With that in mind, I want to present some thoughts from two women I admire greatly: writer Anne Lamott and shame researcher Brene Brown.

I first shared these words from Anne Lamott in a previous post called Becoming the person you were meant to be:

We begin to find and become ourselves when we notice how we are already found, already truly, entirely, wildly, messily, marvelously who we were born to be. The only problem is that there is also so much other stuff, typically fixations with how people perceive us, how to get more of the things that we think will make us happy, and with keeping our weight down. So the real issue is how do we gently stop being who we aren’t? (My emphases.)


And here are some thoughts from Brene Brown’s book The Gifts of Imperfection: Let Go of Who You Think You’re Supposed to Be and Embrace Who You Are.

When we spend a lifetime trying to distance ourselves from the parts of our lives that don’t fit with who we think we’re supposed to be, we stand outside of our story and hustle for our worthiness by constantly performing, perfecting, pleasing, and proving. (p.23)

Authenticity is the daily practice of letting go of who we think we’re supposed to be and embracing who we are.
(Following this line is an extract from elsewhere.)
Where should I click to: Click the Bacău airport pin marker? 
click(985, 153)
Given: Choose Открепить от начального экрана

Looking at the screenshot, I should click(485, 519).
Choosing authenticity means

  • cultivating the courage to be imperfect, to set boundaries, and to allow ourselves to be vulnerable;
  • exercising the compassion that comes from knowing that we are all made of strength and struggle; and
  • nurturing the connection and sense of belonging that can only happen when we believe that we are enough.

Authenticity demands Wholehearted living and loving – even when it’s hard, even when we’re wrestling with the shame and fear of not being good enough, and especially when the joy is so intense that we’re afraid to let ourselves feel it.

Mindfully practicing authenticity during our most soul-searching struggles is how we invite grace, joy, and gratitude into our lives. (p.50)


Takeaway points: Even though we are so often encouraged to be someone we aren’t, only cultivating the courage to be our true selves allows us to live freely and authentically – a good recipe for resilience.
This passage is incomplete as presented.